== Source information

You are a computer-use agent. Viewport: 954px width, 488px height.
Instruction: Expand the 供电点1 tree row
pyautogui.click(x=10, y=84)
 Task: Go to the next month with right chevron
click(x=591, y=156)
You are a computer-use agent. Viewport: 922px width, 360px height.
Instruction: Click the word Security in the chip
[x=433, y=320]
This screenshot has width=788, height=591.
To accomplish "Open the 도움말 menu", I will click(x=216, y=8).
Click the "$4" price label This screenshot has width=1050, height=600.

====

▸ **Task requirements**:
The line containing "This screenshot has width=788, height=591." and every line after it, through the end of the records above: output exactly those, and nothing else.

▸ **Solution below**:
This screenshot has width=788, height=591.
To accomplish "Open the 도움말 menu", I will click(x=216, y=8).
Click the "$4" price label This screenshot has width=1050, height=600.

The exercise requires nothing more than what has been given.